先程、RAW記録ができないと書きましたが、仮にこれでRAW記録するとなると、ファイル容量もさることながら、書き込み時間も膨れ上がりそうですし、長時間記録はできないかもしれません。それを考えると、RAW記録なしなのも、まぁ納得できます。 欲を言えば、6Kプリ連写ではRAW記録できると嬉しかったのですけれどもね。
64GBのSDカードでも、6Kフォトの記録時間は約36分ほどですから、その点から考えてもしょうがないかもしれませんが。

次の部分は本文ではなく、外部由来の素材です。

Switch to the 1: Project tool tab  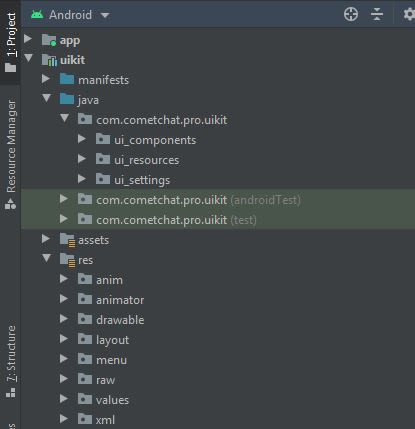[x=10, y=42]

もうひとつ言うと、実はこの6Kプリ連写のでRAW記録は、同じくパナソニッックのミラーレス一眼である『G9 PRO』には実装されております。しかもフル画素対応ですから、オリンパスのプロキャプチャーモードと一緒です(後述するファイル削除方法も考慮すると、G9 PROのほうが上かも)。さすが静止画フラッグシップ。但し、GH5とは違い、6Kフォトでの連続記録時間は最大10分とのことで、どちらも一長一短はあります。
写真の切り出し方法が使いやすい
さて、動画を撮ったはいいですが、それをどうやって写真に切り出すか。
やり方は2つあって、
▼ひとつは動画を再生しながら、好きな箇所をコマ送りしながら選ぶ方式。
▼もうひとつは、最初からスライドショーのように写真が並んでいるので、それを指でスワイプしながらコマ送り動画のようにチェックして選ぶ方式。
僕のやり方は、まず動画を見ながら気になるシーンを見つけるまで眺めて、気になる箇所があったらスライドモードでコマ送りにして切り出しています。
▼写真の切り出し方法は、OKボタンを押すだけ。
動画で見れるって便利なんですよ。
連写した写真だった場合、1枚1枚見ていかないといけませんから非常に時間がかかります。PCに保存した後、サムネイルを小さくして一覧で見たりもしますが、それでも動画で見ることに慣れてしまったら、写真を1枚ずつ見るなんて面倒に感じてしまいます。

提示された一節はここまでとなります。